Abalos Sísmicos. Terremotos no Brasil. Falhas Neotectônicas. Secretarias Estaduais de Defesa Civil

Resumo

O artigo tem por objetivo apresentar a ocorrência de terremotos de magnitude moderada no território nacional, o qual efetuou-se através de um levantamento dos eventos de magnitude 5Mb. Para atingir nosso escopo, realizou-se, primeiramente, uma caracterização dos terremotos seguido de uma abordagem das falhas neotectônicas, que são os mecanismos desencadeadores dos tremores brasileiros. Ademais,abordou-se o nível de atividade sísmica, a implantação da Rede Sismográfica Brasileira e a NBR 15421 da Associação Brasileira de Normas Técnicas para a construção civil, finalizado com as Cartilhas de Prevenção de Desastres propostas pelas Secretarias Estaduais de Defesa Civil. Concluímos que esses eventos vêm ocorrendo majoritariamente na região Norte, porém o caso de Itacarambi-MG mostra que um sismo moderado (aproximadamente 4,9) causou destruição e a primeira vítima fatal no Brasil. Desse modo,sugerimos o uso de instrumentos como Cartilhas para as comunidades e as redes escolares, com a finalidade de alertar sobre o tema. 

Biografia do Autor

Willian Sartor Preve, Universidade do Estado de Santa Catarina

Graduando do curso de Geografia - Bacharelado, Universidade do Estado de Santa Catarina.
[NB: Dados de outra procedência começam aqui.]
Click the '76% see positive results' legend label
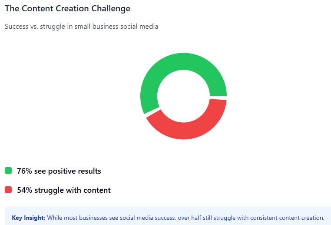 point(59,171)
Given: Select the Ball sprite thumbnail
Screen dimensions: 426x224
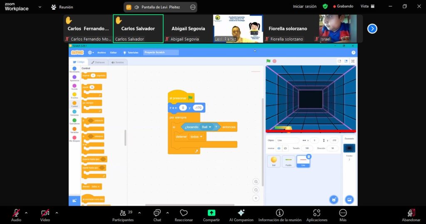Looking at the screenshot, I should 274,161.
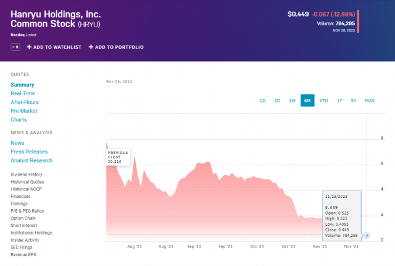
Task: Select the 1D time range
Action: tap(262, 100)
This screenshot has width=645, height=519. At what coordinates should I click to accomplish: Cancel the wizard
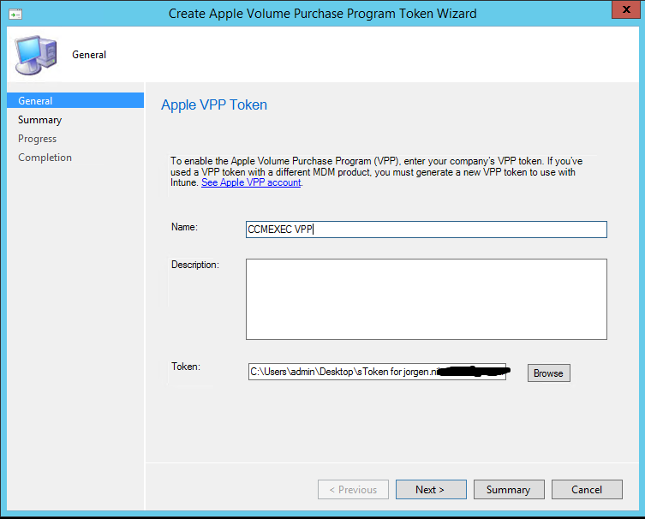click(x=587, y=490)
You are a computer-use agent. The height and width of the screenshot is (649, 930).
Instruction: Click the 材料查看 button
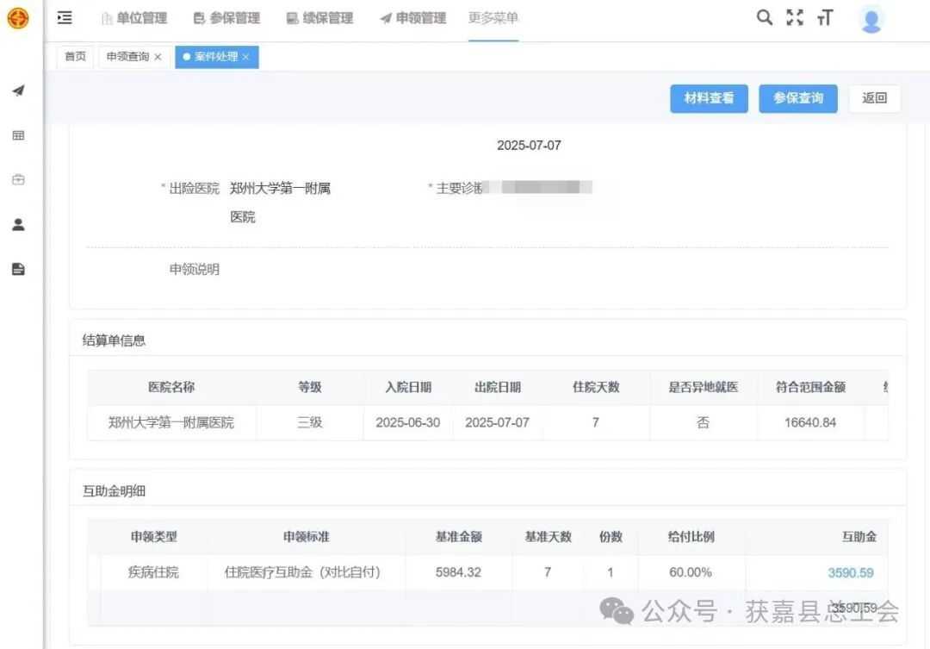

Giovana Pereira Carraro D’Espindula, Universidade do Estado de Santa Catarina

Graduanda do curso de Geografia - Licenciatura, Universidade do Estado de Santa Catarina.

Jairo Valdati, Universidade do Estado de Santa Catarina

Professor do Curso de Geografia, Departamento de Geografia, Universidade do Estado de Santa Catarina.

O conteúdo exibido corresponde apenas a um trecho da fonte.